*Extracted text*
----------
So my Uncle said to me if you are ever going to build a business you better learn how to sell one first. 

So I went to Rothschild. I then decided that I wanted to be closer to the people that were building and running the companies. I had an offer to go and work for a big private equity firm, but after spending a couple of days there I determined it wasn't for me. One guy had five cans of coke during an hours meeting with me! It was a very different environment to how I wanted to spend my days. 

A lot of people choose the next bit of their career in the abstract, what they would be proud to say, or what might lead them to what they think success looks like, and then forget that on a random Tuesday you have to get up and spend your day doing that, so you better love it. I began to speak to mid cap private equity firms which is more about people and through that I met a firm called MMC. They were five people in a house in Kensington and they were growing really quickly. I joined the team in 2008 and spent four years there. I had no idea if I would go back to venture as when I left I was totally single-minded about the concept of LLUSTRE, but I really loved my time there. 

Can you share with us the whirlwind that was LLUSTRE and subsequently lessons learnt from your time spent at FAB.com? 

I learnt everything; it was like 10 years compressed into two. We started working on the concept in June 2011, we sold to FAB in June 2012 and I had left FAB 18 months later.
----------
*Record list*
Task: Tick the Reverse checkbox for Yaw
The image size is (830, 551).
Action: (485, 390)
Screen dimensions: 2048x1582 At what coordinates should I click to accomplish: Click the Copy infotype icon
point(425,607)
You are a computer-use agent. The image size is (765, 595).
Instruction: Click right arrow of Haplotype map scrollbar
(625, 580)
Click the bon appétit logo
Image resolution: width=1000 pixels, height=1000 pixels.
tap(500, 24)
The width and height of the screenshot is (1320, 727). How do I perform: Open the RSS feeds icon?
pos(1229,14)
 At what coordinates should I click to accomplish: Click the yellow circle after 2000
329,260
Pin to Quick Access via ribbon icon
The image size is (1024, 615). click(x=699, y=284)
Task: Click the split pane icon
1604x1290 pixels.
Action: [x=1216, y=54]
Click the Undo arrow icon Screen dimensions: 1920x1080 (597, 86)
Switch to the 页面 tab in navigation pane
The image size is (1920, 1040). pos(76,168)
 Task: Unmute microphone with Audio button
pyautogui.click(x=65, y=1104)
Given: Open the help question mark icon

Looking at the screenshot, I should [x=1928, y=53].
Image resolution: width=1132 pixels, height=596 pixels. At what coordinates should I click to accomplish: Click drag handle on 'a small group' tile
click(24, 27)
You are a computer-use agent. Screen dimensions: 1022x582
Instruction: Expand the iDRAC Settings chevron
----------
*Exercise objective*
Answer these from the interview text:
(a) Where did the speaker go to work after the uncle's advice?
(b) In what year did the speaker join MMC, and how long did the speaker stay?
(c) In what month and year was LLUSTRE sold to FAB?

*Solution*
(a) Rothschild
(b) 2008, for four years
(c) June 2012